Things start off innocuously enough with a trio of freedom fighters blowing up faceless goons left and right along with various expensive looking pieces of machinery for dramatic effect. As the first level wears on, however, you end up atop a skyscraper battling first a rhino-bug-like thing (which is easily dispatched by pushing it off the edge with gunfire and well placed sword strikes, then a telekinetic army woman who uses her own men as shields/projectiles, then goes berserk and launches herself at you like a multiple suicide bomber if you don’t time your counter right. Assuming you do, though, one sword swipe is all it takes to kill her, at which point Treasure slips our hero the bad acid. The woman falls off the building, then all of a sudden, buildings collapse and everything sinks into a literal OCEAN OF BLOOD. The sky turns into a swirling vortex to Hell, then both you and the prior boss spontaneously morph into colossal bio-mechanical monstrosities and continue battling knee deep in the BLOOD OCEAN. At one point your enemy even dives into it, sending TIDAL WAVES OF BLOOD and BLOOD WAVES at you.

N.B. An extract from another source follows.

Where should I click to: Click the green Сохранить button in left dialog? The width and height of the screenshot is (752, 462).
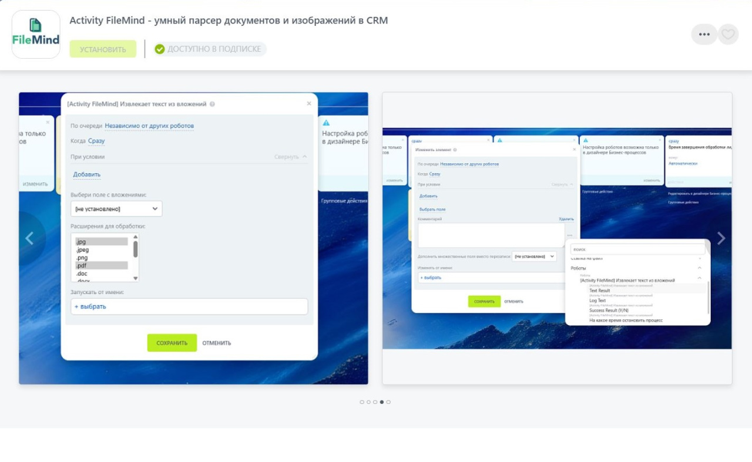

After all hell breaks loose, and since the hero (though honestly the graphic level of the N64 makes “Saki” look like he’s wearing a big black pleated skirt) is now apparently Betterman, we join his girlfriend as the new playable lead as she fights the evil… Brad and his… cat. If that sounds like an anticlimax after the WORLD ENDS IN STAGE 1, it is a bit, at least until you have a gunblade duel on the bridge of an aircraft carrier, followed by a dizzying sequence where Achi telekinetically levitates a piece of scrap metal you’re standing on all around a fleet of aircraft carriers, which you must systematically destroy with a combination of gun fire and repelled missiles. Then you fight a plane-surfing Brad, who retreats and then challenges you with a god damned orbital cannon satellite, and then… ugh, you get the point. To use a phrase reiterated shamelessly by every summer movie, this game is, in fact, a non-stop roller coaster ride of thrills and explosive action culminating in a one-on-one duel against the planet Earth’s evil twin.

Again, shit you not.

So on the whole, it’s a satisfying game, which is why it’s kind of a shame that it’s of another era and feels incredibly short. It can be beaten in about an hour or two, which is grounds for lynching these days for some reason, though it used to be about standard for action titles before it was necessary for fully-voiced sermons about WHY MUST WE FIGHT EACH OTHER to pad extra hours onto the experience or hiding fourteen trillion doodads in out of the way locations for you to hunt down. Or level grinding, of course. Why I bring that up is that on Virtual Console, they tacked an additional 200 points onto to the usual N64 game cost of 1000 points, which translates to $12. The explanation is the cost of the translation, though the game was already in English except for the menus, and cutscenes still have black bars full of Japanese subtitling at the bottom. So it’s kind of a half assed translation that makes it feel like they’re milking the exclusivity of it literally for another couple bucks. Is it worth it? I’d tend to say so, and even though the graphics are kind of rough everything is moving around too fast for it to really matter. Provided you don’t look directly at the cutscenes where everything comes off as some kind of puppet show run by weird FFIX-looking marionettes.